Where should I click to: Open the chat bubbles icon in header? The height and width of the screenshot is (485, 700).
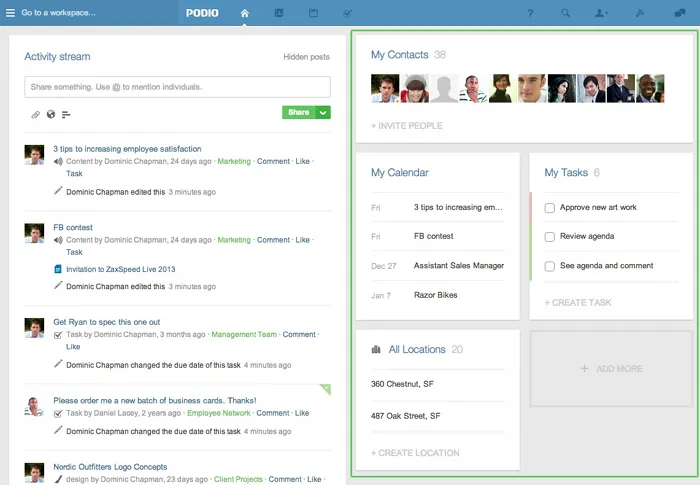click(x=679, y=13)
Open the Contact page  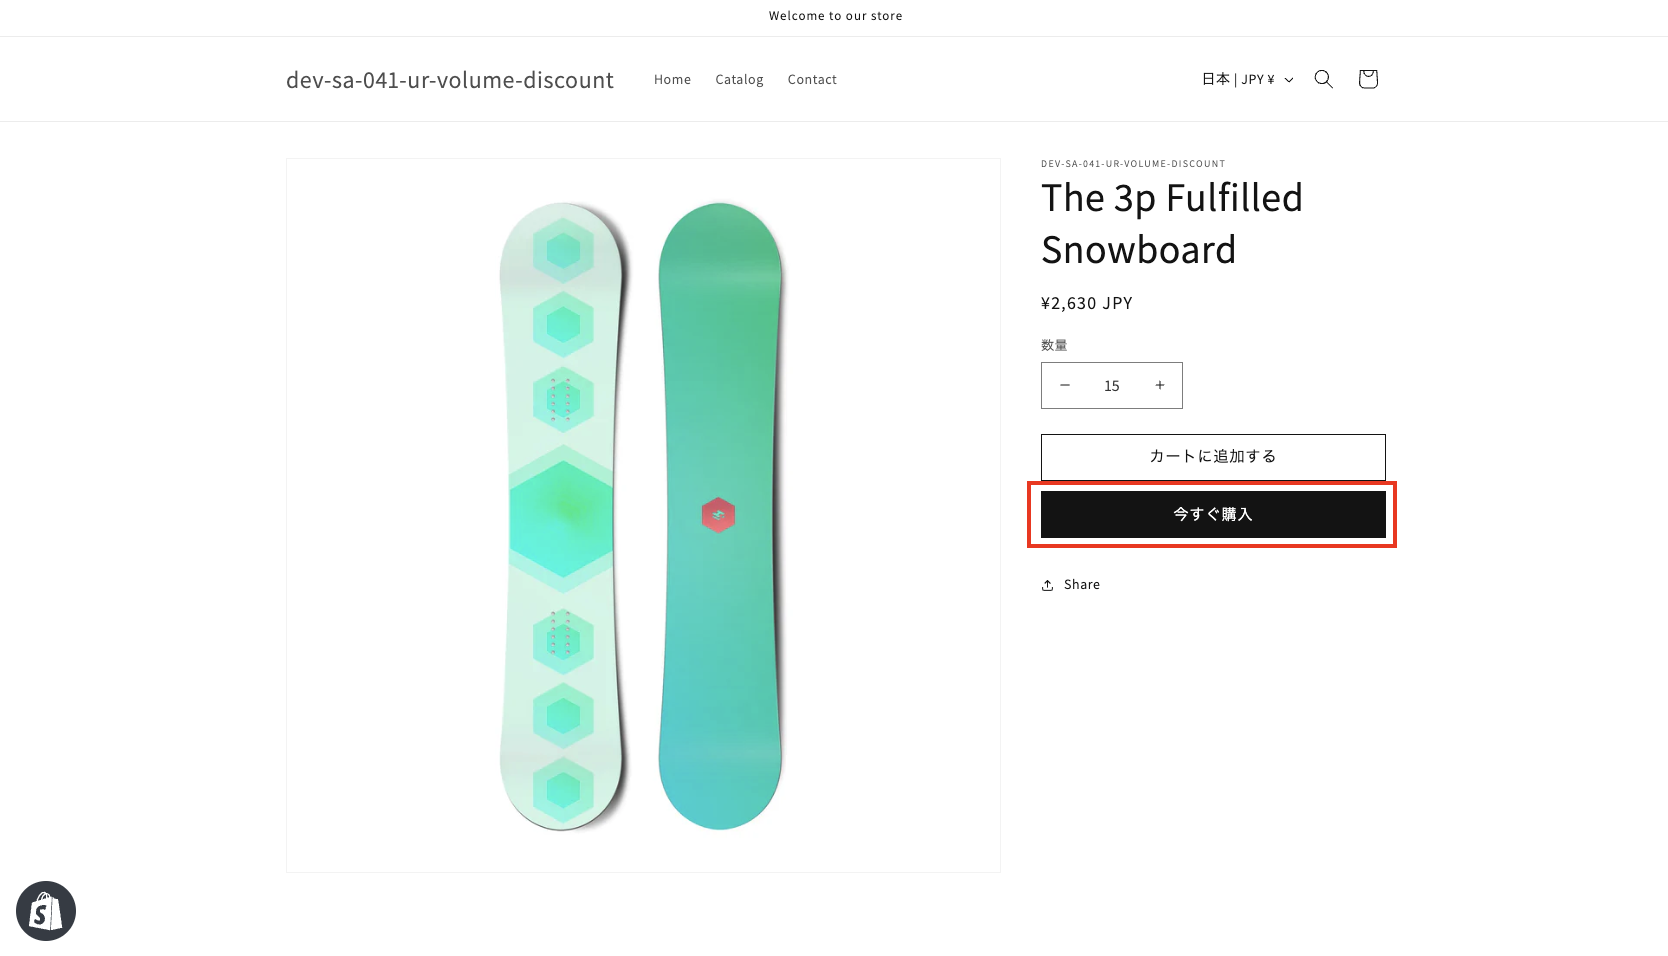point(811,79)
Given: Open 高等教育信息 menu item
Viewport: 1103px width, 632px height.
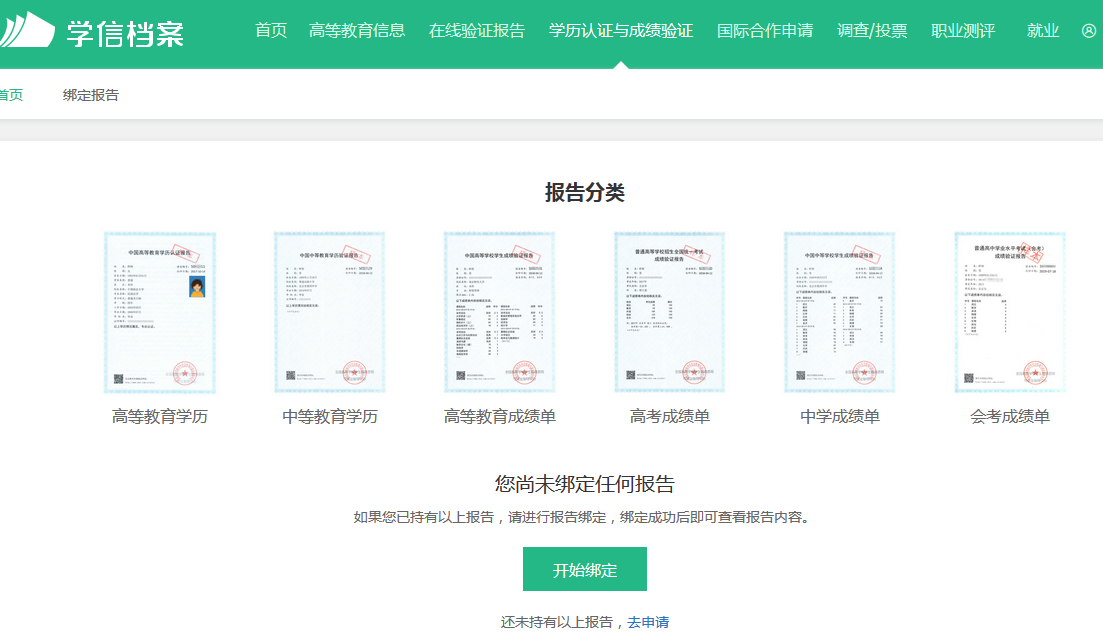Looking at the screenshot, I should click(x=357, y=31).
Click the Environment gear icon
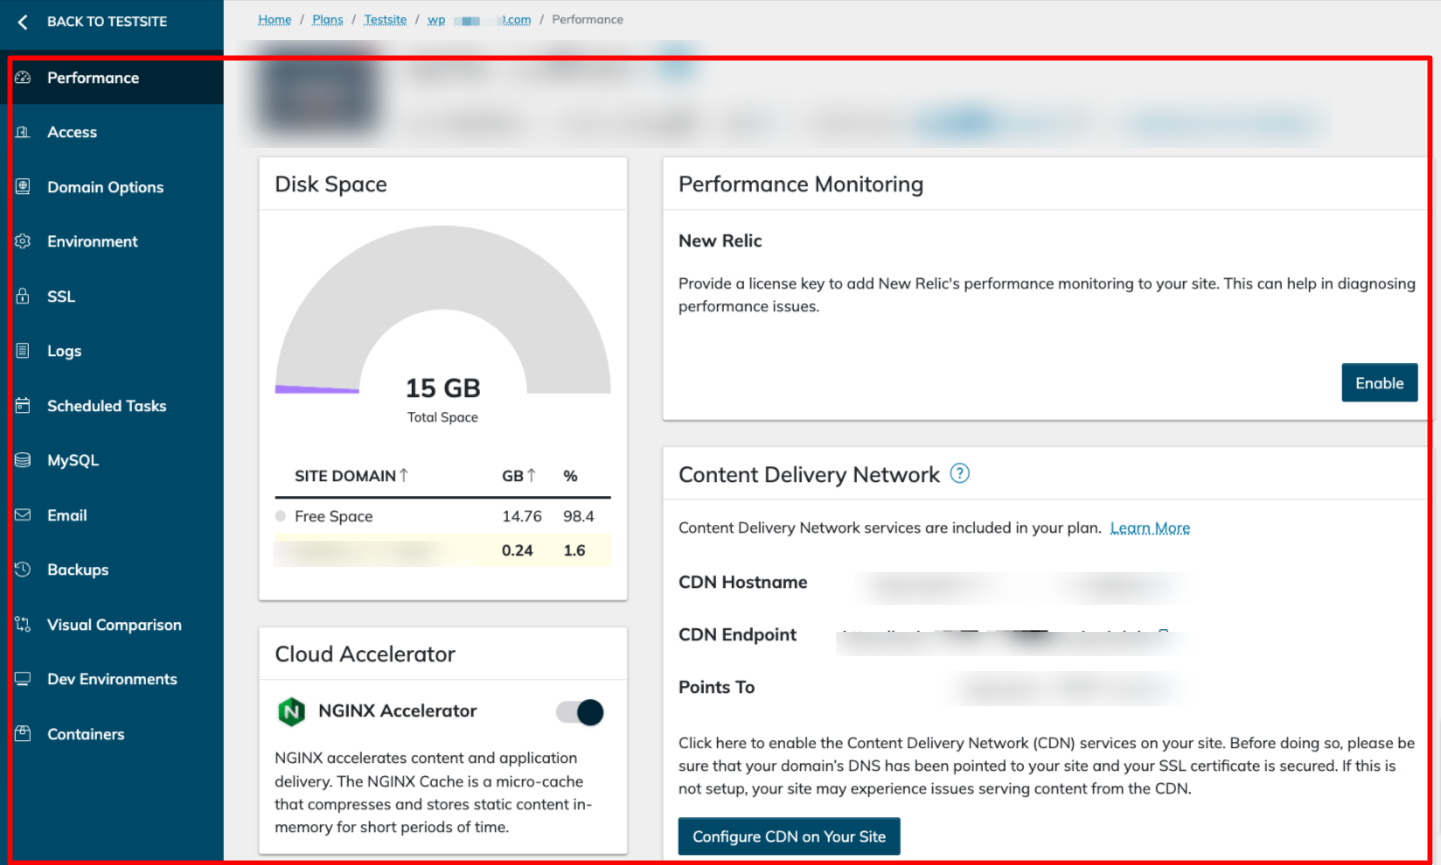This screenshot has height=865, width=1441. (23, 242)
________________
[Problem details]: Leave the pictures out and restate exactly the lines from the one that has "Viewport: 1103px width, 632px height." through the final line of the entries above, both ends included.

[Task answer]:
Viewport: 1103px width, 632px height.
Looking at the screenshot, I should click(x=357, y=31).
Click the Environment gear icon
This screenshot has height=865, width=1441. (23, 242)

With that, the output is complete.